Diante da exigência legal e seus efeitos, a advogada terá, necessariamente, que requerer a citação de seus clientes para figurarem no pólo passivo das demandas. Trata-se de litisconsórcio passivo necessário, por força dos artigos 46, inciso IV e 942 do Código de Processo Civil.

A inclusão no pólo passivo deste tipo de demanda, todavia, não produz obrigatoriamente conflito de interesses, porquanto, no caso de usucapião, em tese, o autor não deduz pretensão contra o confinante e sim contra o proprietário registral.

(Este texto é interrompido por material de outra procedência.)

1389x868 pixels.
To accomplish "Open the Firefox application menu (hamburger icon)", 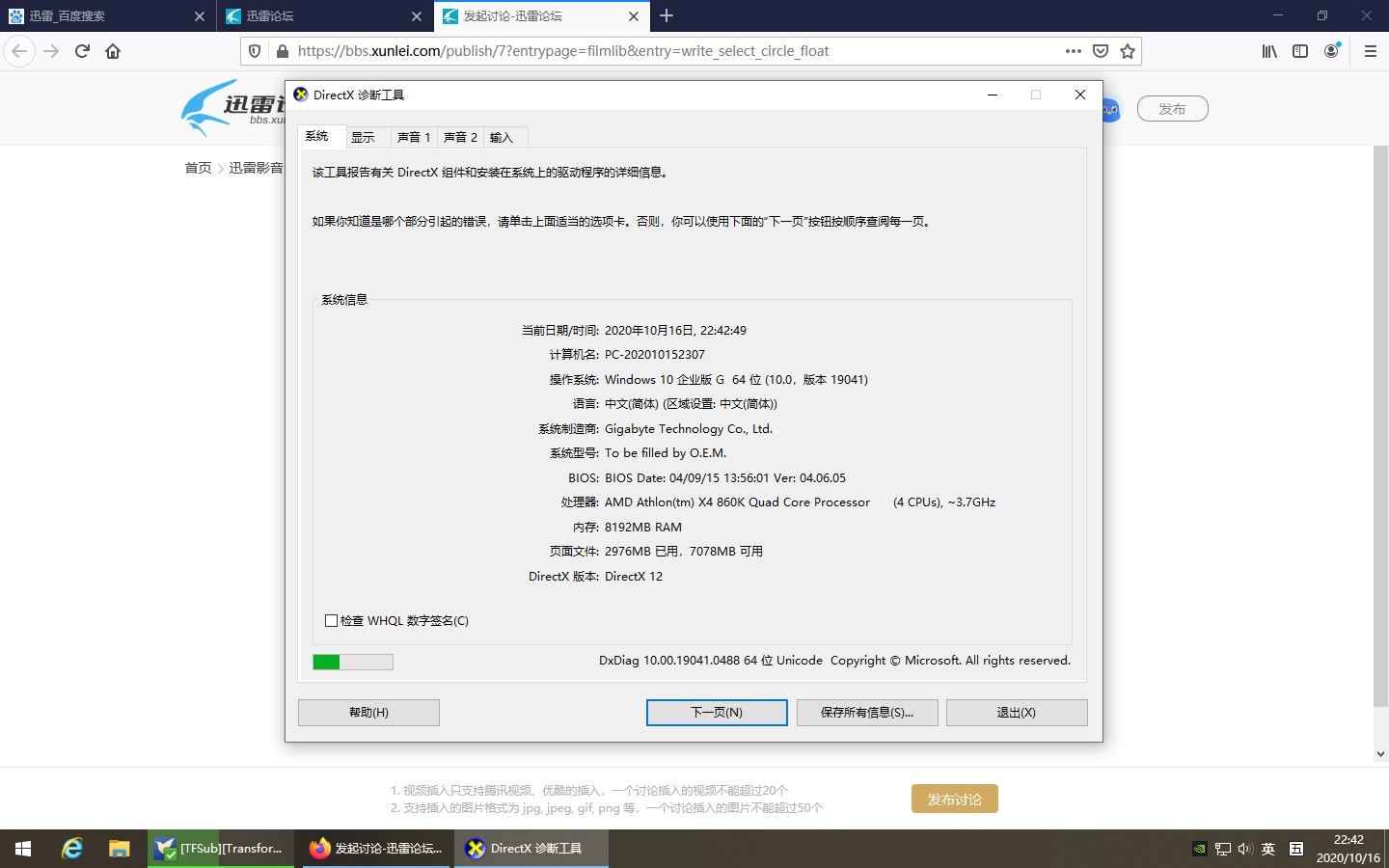I will [1370, 51].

Tanto que, se o confinante, citado, não opuser resistência ao pedido, não incide na condenação de sucumbência.

Entretanto, essa possibilidade não é absoluta.

Pode ocorrer que com a matéria deduzida pelo proprietário registral, algum conflito venha a surgir entre o autor e os confinantes, especialmente se o proprietário contestar a extensão e os limites da área usucapienda.  Nesse caso, também hipotético, estaríamos diante de um potencial conflito de interesses, e aí sim, de uma infração ao art. 18 do Código de Ética e Disciplina.

Contudo, no momento da propositura da ação, tal como exposto na consulta, não há conflito de interesse entre os clientes da consulente, e não vejo motivo objetivo para limitar a atuação profissional da advogada.

Diante disso, este parecer é no sentido de declarar possível à consulente ingressar com as ações de usucapião para seus clientes, ciente de que, no curso da ação poderão surgir questões que os coloque em posição adversarial, ocasião em que deverá a advogada optar por um deles, sob pena de infringir o artigo 18 do Código de Ética e Disciplina.

É o parecer que submeto aos meus pares.